[Что нужно сделать]
Оформите в виде JSON-списка строк фрагмент от строки с «I will 550,128.» до строки с «Action: 448,83» включительно, по одной строке списка на каждую строку; пустые строки не включайте.

[Исходные строки]

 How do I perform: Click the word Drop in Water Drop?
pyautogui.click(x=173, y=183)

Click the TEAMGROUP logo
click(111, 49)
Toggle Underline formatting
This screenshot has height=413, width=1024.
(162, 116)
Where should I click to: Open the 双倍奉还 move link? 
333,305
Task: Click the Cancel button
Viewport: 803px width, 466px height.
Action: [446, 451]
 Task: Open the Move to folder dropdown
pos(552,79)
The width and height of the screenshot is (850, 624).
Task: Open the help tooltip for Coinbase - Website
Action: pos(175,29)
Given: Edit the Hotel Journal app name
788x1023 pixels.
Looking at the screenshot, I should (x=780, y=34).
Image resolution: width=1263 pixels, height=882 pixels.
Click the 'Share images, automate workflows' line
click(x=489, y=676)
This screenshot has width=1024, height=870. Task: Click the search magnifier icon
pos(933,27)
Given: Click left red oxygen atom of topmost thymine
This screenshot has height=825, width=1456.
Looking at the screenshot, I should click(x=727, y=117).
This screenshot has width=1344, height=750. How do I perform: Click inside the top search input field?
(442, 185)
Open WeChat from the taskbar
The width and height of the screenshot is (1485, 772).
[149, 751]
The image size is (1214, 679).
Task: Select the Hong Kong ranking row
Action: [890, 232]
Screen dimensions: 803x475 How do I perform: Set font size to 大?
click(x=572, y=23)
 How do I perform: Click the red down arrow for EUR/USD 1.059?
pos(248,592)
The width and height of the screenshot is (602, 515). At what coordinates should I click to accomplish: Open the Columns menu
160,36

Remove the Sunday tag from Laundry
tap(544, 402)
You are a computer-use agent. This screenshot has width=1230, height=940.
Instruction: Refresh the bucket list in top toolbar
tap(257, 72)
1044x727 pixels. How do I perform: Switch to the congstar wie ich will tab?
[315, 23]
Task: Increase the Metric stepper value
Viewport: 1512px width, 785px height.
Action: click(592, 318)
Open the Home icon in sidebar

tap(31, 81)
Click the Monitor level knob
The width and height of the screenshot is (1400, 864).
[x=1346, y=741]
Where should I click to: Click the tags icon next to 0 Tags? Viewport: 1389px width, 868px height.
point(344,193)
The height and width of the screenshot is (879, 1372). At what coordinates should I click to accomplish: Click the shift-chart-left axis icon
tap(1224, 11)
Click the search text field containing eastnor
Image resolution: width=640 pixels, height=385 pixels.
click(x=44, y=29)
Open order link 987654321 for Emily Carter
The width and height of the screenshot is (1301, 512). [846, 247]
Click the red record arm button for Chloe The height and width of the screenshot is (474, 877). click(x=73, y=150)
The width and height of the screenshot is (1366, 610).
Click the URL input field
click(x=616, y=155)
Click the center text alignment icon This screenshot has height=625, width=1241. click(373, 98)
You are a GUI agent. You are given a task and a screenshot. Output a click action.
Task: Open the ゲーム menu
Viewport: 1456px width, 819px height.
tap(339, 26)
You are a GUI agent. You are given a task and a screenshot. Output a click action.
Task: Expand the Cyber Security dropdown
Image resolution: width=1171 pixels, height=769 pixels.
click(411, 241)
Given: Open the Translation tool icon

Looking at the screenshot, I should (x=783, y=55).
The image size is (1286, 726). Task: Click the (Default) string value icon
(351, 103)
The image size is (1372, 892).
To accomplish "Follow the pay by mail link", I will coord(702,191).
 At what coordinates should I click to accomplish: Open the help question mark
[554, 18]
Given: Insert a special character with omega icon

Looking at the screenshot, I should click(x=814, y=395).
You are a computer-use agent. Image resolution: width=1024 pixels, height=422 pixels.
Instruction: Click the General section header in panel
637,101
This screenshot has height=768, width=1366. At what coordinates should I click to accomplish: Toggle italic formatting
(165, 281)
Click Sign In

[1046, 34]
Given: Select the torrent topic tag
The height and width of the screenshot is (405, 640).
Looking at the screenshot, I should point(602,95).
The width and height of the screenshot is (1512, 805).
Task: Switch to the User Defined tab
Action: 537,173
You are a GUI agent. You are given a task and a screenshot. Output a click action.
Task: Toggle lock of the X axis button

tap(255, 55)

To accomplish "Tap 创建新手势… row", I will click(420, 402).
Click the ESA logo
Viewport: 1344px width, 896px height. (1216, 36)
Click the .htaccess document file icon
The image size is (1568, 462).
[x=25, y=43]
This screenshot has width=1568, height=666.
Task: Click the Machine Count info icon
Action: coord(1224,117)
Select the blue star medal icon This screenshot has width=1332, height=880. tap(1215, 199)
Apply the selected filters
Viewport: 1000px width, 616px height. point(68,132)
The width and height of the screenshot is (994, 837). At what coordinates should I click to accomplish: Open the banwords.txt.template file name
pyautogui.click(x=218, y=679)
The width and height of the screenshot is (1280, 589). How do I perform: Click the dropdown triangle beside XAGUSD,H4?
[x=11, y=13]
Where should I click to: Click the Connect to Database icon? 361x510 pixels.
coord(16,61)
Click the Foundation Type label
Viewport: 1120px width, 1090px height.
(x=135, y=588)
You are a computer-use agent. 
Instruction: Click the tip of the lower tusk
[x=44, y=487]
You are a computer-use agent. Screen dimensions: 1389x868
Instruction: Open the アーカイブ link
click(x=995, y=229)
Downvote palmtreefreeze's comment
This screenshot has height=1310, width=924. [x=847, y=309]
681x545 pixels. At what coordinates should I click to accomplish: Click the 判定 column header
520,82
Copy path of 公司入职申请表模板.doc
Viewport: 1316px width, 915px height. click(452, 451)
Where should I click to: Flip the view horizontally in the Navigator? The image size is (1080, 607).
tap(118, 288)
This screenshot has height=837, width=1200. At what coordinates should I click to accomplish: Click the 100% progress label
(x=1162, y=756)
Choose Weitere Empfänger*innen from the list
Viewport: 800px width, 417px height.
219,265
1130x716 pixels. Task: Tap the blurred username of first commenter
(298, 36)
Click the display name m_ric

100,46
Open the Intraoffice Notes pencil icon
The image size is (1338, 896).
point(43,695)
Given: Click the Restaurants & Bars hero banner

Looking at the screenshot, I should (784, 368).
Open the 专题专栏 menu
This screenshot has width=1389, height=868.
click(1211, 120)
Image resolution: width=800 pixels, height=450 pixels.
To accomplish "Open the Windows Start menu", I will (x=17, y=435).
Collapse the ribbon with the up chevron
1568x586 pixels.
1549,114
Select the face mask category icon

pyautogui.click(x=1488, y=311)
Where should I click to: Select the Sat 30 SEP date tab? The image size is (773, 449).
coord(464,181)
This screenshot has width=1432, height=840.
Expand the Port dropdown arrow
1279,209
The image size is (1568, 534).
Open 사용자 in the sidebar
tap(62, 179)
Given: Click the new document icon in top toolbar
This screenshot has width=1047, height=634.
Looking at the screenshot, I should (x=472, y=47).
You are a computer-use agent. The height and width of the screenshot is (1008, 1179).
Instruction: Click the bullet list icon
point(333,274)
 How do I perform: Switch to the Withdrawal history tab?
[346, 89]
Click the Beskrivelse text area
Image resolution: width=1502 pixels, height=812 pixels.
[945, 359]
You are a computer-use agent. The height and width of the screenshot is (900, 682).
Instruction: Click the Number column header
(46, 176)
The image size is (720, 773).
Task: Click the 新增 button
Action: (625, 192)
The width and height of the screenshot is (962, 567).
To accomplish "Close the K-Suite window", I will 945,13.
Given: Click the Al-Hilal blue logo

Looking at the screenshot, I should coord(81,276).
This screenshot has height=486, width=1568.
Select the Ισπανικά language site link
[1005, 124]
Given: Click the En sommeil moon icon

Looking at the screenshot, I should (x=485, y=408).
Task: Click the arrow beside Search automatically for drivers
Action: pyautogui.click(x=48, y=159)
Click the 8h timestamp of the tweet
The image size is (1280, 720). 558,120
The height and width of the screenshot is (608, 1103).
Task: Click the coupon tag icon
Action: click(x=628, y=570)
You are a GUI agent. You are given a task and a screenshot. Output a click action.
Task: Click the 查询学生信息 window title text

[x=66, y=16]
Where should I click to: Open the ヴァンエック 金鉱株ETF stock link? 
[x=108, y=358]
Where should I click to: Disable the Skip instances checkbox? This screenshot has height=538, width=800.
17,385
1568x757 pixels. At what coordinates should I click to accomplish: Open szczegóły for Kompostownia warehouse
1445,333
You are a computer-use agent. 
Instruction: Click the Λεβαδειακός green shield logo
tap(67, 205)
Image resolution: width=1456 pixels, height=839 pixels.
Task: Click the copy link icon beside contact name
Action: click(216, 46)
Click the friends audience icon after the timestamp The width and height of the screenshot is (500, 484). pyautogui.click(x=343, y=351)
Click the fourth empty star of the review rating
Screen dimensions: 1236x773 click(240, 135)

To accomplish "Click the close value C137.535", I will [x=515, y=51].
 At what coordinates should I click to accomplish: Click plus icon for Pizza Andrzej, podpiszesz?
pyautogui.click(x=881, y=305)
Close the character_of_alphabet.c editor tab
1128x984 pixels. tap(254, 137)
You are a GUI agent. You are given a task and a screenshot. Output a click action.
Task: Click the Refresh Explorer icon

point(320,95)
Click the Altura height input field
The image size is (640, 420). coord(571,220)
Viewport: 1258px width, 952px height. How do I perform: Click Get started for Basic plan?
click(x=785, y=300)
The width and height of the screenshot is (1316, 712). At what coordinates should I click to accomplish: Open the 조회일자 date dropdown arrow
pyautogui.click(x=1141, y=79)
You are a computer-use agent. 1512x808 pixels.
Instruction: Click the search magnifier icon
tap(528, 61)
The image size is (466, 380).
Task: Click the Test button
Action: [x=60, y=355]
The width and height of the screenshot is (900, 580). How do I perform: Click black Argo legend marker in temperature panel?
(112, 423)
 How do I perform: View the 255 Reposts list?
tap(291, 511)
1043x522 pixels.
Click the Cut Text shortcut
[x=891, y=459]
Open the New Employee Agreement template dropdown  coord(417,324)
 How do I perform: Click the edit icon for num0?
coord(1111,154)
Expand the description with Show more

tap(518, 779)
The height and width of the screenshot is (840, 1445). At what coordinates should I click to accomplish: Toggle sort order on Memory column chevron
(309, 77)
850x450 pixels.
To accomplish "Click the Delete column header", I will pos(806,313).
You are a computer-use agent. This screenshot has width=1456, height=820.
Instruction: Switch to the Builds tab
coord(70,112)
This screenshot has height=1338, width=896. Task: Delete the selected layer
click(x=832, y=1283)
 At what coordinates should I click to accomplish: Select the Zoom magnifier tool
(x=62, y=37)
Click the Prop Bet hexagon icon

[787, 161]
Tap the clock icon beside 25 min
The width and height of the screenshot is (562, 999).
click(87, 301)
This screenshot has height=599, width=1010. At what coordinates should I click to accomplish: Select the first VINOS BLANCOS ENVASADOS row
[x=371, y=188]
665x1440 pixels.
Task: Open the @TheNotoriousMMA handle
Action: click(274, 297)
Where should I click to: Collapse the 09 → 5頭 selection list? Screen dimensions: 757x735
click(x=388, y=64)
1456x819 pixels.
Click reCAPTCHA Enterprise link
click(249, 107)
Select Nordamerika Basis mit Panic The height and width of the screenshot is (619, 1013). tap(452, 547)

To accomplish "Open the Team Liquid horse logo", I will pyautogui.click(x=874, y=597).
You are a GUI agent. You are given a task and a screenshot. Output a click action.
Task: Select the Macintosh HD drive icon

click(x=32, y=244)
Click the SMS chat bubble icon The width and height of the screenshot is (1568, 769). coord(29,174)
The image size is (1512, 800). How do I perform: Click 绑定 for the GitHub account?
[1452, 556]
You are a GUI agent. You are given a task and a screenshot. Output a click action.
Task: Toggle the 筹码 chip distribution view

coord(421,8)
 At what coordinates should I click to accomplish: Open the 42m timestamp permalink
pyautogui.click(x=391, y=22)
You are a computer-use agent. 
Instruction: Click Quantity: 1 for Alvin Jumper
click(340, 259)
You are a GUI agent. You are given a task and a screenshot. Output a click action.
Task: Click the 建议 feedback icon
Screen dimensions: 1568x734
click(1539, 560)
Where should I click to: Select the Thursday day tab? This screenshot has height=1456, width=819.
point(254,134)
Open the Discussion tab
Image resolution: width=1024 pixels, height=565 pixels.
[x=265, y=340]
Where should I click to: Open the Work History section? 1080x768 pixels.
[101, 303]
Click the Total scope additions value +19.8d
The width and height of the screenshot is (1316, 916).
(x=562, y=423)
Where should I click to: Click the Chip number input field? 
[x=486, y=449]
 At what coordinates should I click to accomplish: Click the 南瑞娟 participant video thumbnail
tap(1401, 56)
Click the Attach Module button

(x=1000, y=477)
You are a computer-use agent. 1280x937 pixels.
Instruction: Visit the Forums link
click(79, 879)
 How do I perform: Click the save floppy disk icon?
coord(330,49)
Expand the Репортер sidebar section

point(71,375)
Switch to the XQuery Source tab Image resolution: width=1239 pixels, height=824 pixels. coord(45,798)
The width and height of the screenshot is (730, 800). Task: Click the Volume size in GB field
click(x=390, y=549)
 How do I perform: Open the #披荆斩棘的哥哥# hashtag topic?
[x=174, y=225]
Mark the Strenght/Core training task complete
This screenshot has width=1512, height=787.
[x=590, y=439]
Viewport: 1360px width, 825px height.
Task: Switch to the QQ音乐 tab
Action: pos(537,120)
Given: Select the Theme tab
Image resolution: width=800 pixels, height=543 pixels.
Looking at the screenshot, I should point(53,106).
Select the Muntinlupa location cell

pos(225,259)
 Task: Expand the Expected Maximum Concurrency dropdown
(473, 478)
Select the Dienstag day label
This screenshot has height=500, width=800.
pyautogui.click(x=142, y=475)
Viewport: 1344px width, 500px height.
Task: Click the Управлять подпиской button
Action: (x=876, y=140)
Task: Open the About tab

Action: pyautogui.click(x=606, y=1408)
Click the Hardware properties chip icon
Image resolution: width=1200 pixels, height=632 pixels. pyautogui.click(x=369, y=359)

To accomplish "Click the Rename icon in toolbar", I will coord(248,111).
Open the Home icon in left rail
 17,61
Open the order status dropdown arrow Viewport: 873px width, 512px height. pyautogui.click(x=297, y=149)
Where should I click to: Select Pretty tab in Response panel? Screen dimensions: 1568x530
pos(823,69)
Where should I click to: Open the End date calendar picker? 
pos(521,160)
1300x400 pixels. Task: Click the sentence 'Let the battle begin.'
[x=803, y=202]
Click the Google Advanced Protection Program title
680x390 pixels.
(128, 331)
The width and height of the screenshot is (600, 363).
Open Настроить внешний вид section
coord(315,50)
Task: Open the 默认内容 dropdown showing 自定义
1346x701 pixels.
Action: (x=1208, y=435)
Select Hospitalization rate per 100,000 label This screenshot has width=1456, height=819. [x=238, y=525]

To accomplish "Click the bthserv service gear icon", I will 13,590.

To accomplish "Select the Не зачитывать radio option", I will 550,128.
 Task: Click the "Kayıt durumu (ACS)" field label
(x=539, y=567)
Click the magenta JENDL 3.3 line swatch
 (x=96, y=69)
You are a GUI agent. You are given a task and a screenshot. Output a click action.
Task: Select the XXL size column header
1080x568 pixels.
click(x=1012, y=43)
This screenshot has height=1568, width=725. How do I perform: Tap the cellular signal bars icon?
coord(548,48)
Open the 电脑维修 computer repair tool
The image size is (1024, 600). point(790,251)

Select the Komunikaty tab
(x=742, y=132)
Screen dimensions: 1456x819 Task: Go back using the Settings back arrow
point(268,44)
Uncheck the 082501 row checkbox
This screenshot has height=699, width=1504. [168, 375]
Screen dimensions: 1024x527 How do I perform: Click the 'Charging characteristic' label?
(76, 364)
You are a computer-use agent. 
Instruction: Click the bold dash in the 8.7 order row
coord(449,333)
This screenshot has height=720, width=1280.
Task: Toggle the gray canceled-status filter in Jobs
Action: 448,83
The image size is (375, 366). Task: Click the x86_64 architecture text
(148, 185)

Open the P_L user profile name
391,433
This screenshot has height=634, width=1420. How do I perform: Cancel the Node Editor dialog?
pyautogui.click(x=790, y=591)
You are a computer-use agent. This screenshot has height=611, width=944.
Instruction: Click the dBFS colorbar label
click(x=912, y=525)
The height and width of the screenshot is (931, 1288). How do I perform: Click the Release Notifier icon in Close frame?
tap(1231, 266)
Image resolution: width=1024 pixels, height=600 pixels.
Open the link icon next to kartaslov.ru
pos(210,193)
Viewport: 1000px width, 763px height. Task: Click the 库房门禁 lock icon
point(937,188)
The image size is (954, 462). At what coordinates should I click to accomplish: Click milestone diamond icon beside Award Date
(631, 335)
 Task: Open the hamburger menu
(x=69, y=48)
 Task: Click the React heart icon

[Полный вывод]
[
  "To accomplish \"Select the Не зачитывать radio option\", I will 550,128.",
  " Task: Click the \"Kayıt durumu (ACS)\" field label",
  "(x=539, y=567)",
  "Click the magenta JENDL 3.3 line swatch",
  " (x=96, y=69)",
  "You are a GUI agent. You are given a task and a screenshot. Output a click action.",
  "Task: Select the XXL size column header",
  "1080x568 pixels.",
  "click(x=1012, y=43)",
  "This screenshot has height=1568, width=725. How do I perform: Tap the cellular signal bars icon?",
  "coord(548,48)",
  "Open the 电脑维修 computer repair tool",
  "The image size is (1024, 600). point(790,251)",
  "Select the Komunikaty tab",
  "(x=742, y=132)",
  "Screen dimensions: 1456x819 Task: Go back using the Settings back arrow",
  "point(268,44)",
  "Uncheck the 082501 row checkbox",
  "This screenshot has height=699, width=1504. [168, 375]",
  "Screen dimensions: 1024x527 How do I perform: Click the 'Charging characteristic' label?",
  "(76, 364)",
  "You are a computer-use agent. ",
  "Instruction: Click the bold dash in the 8.7 order row",
  "coord(449,333)",
  "This screenshot has height=720, width=1280.",
  "Task: Toggle the gray canceled-status filter in Jobs",
  "Action: 448,83"
]